VirtualBox

Ticket #9305 (closed defect: fixed)

Opened 3 years ago

Last modified 3 years ago

VBox modules randomly cause kernel panic on computer shutdown -> fixed as of 28-Jul 2011

Reported by: birdie Owned by:
Priority: critical Component: other
Version: VirtualBox 4.1.0 Keywords:
Cc: Guest type: other
Host type: Linux

Description

!!Assertion Failed!! Expression idCpu == RTMpCpuId() Location : /tmp/vbox.0/r0drv/linux/mpnotification-r0drv-linux.c(85) rtMpNotificationLinuxOnCurrentCpu int3: 0000 #1 PREEMPT SMP

The rest of it is in the attached screenshot.

Attachments

rec.jpeg Download (248.0 KB) - added by birdie 3 years ago.
A kernel panic screenshot
patched.jpeg Download (215.2 KB) - added by birdie 3 years ago.
Panic with patched sources
.config Download (63.7 KB) - added by birdie 3 years ago.
My 3.0 .config uration
vboxdrv.ko.gz Download (93.9 KB) - added by birdie 3 years ago.
vboxdrv.ko compiled with vanilla GCC 4.5.3
vboxdrv.ko_gcc4.6.1.tar.gz Download (98.1 KB) - added by wonder 3 years ago.
vboxdrv.ko compiled with gcc 4.6.1
savetemps.7z Download (359.7 KB) - added by birdie 3 years ago.
GCC's preprocessed and assembler output

Change History

Changed 3 years ago by birdie

A kernel panic screenshot

comment:1 Changed 3 years ago by birdie

!!Assertion Failed!!
Expression idCpu == RTMpCpuId()
Location   :  /tmp/vbox.0/r0drv/linux/mpnotification-r0drv-linux.c(85) rtMpNotificationLinuxOnCurrentCpu
int3: 0000 [#1] PREEMPT SMP

The rest of it is in the attached screenshot.

I'm running Linux 3.0 i686 vanilla kernel.

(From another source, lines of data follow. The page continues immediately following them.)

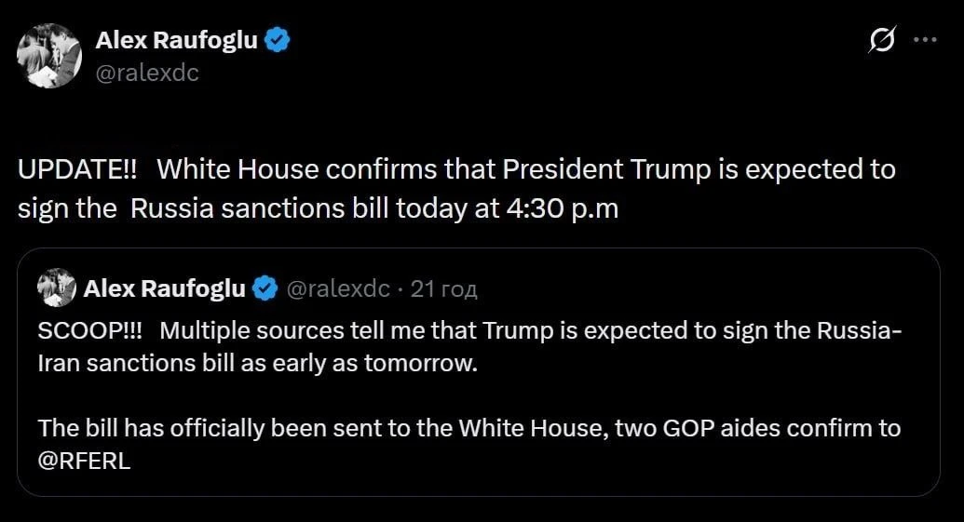Click the UPDATE!! White House confirms line

456,169
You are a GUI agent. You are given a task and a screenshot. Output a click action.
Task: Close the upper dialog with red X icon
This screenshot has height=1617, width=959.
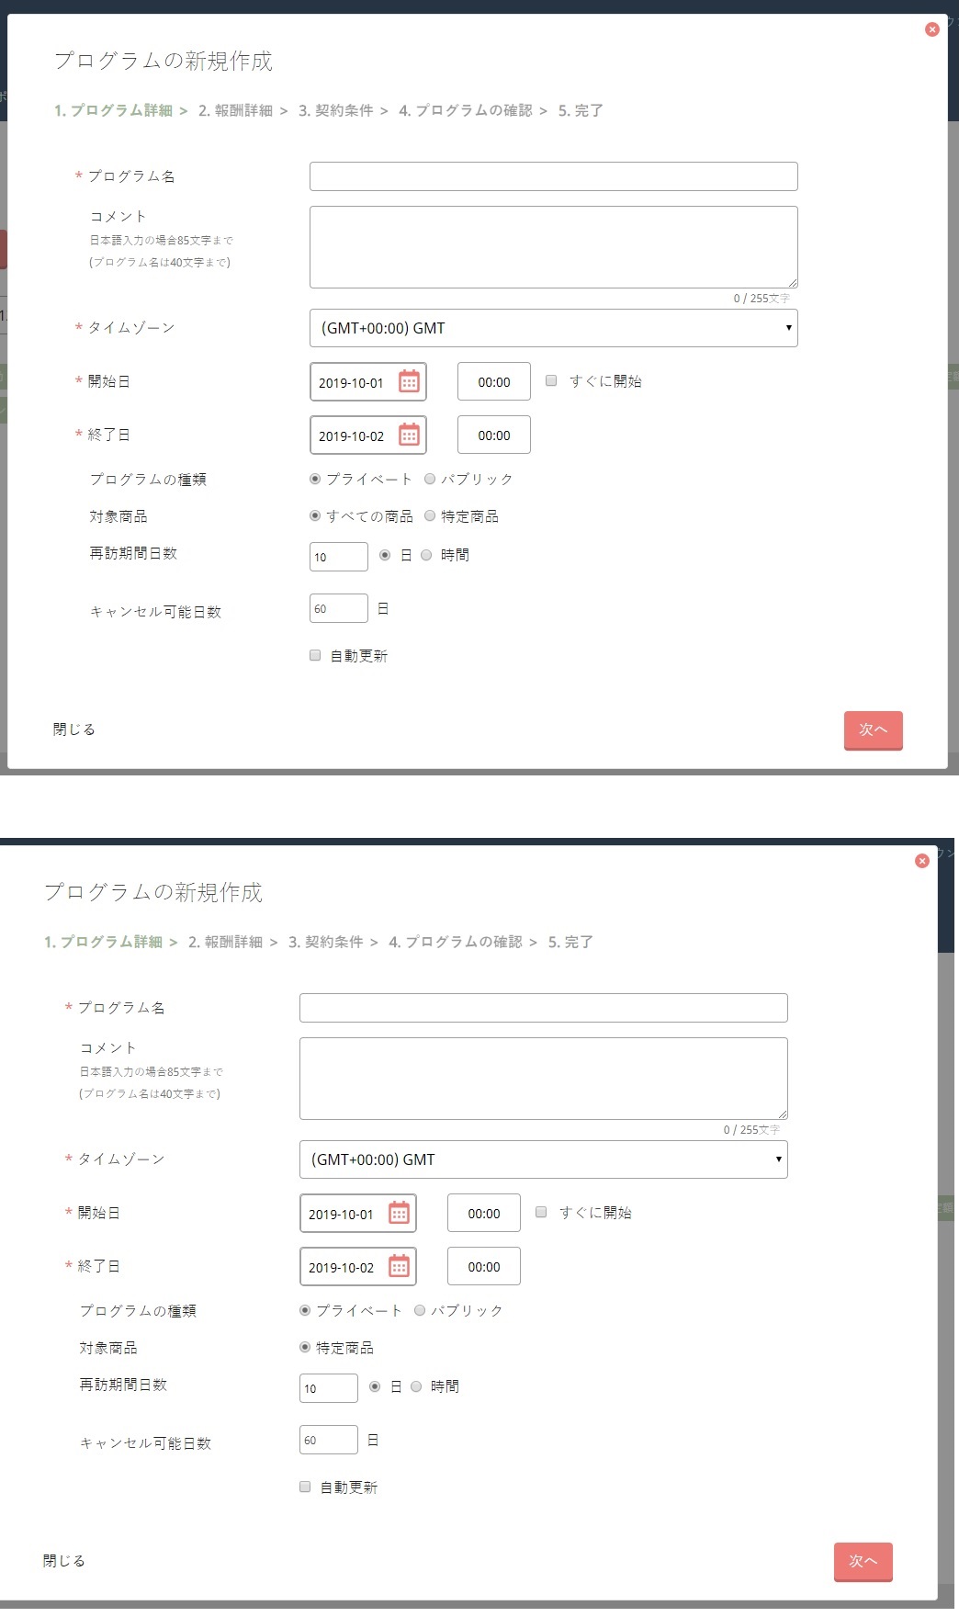(x=931, y=29)
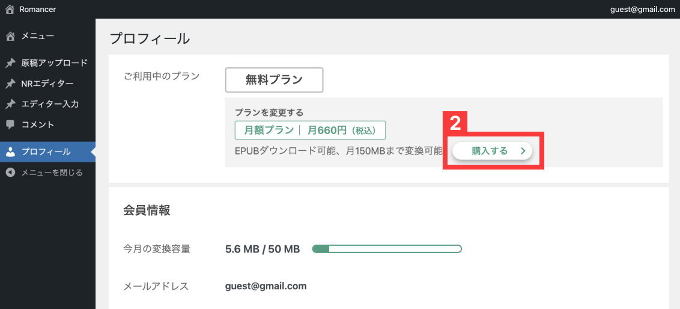This screenshot has height=309, width=680.
Task: Click the monthly conversion capacity progress bar
Action: click(x=387, y=249)
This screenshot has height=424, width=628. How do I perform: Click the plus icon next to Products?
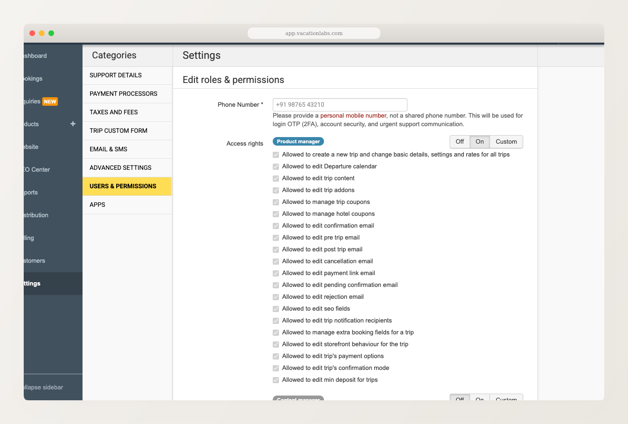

I observed the same problems on Linux kernel 2.6.39. I don't remember experiencing such problems with VirtualBox 4.0.x, so this issue is probably new to VirtualBox 4.1.x.

comment:2 Changed 3 years ago by birdie

One thing I've forgotten to mention - it's the host OS which panics.

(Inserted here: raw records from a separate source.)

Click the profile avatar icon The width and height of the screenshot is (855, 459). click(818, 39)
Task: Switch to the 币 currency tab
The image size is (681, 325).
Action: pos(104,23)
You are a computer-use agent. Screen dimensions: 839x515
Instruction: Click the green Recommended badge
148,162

comment:3 follow-up: ↓ 4 Changed 3 years ago by fm

Is this maybe related to #9282?

comment:4 in reply to: ↑ 3 Changed 3 years ago by birdie

Replying to fm:

Is this maybe related to #9282?

I'm not sure they are related since the existing bug reports don't have a kernel backtrace attached - so it's really hard to judge.

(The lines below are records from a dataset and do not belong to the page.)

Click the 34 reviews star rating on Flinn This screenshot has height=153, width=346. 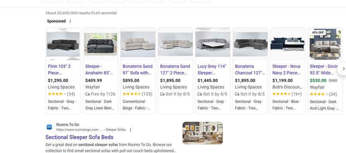pos(61,94)
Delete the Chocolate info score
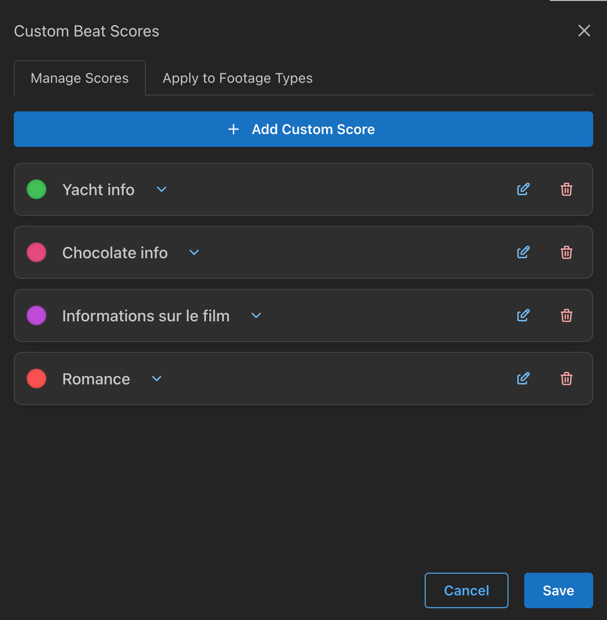Viewport: 607px width, 620px height. (x=567, y=252)

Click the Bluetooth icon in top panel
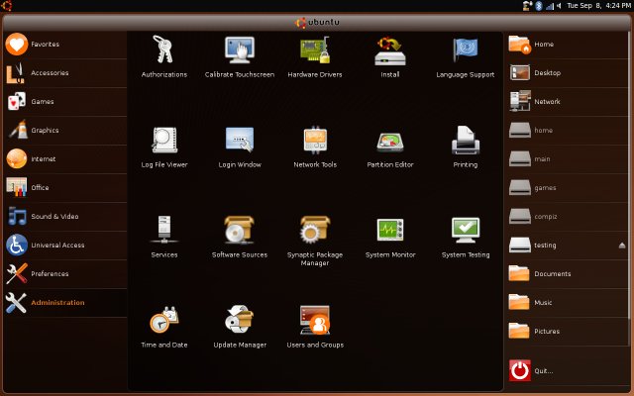538,6
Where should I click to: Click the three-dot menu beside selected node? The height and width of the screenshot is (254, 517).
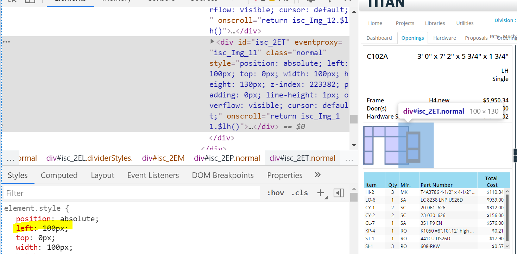tap(6, 42)
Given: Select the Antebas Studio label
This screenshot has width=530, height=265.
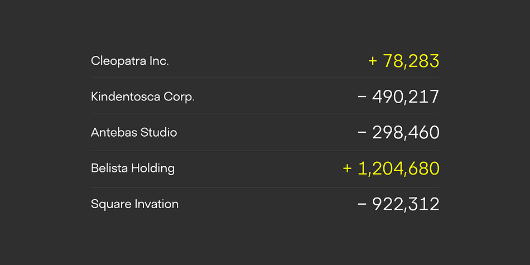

comment:5 Changed 3 years ago by birdie

If anyone has the same problem, here's a temporary solution (until VBox developerss identify and solve this issue). Put these lines into your halt/shutdown script just before a halt invocation:

rmmod `lsmod | grep ^vb | awk '{print $1}'` &> /dev/null
rmmod `lsmod | grep ^vb | awk '{print $1}'` &> /dev/null

comment:6 Changed 3 years ago by birdie

It's most likely a dupe of bug #9253 - but at least my bug report contains full panic information (I run framebuffer at 1600x1200).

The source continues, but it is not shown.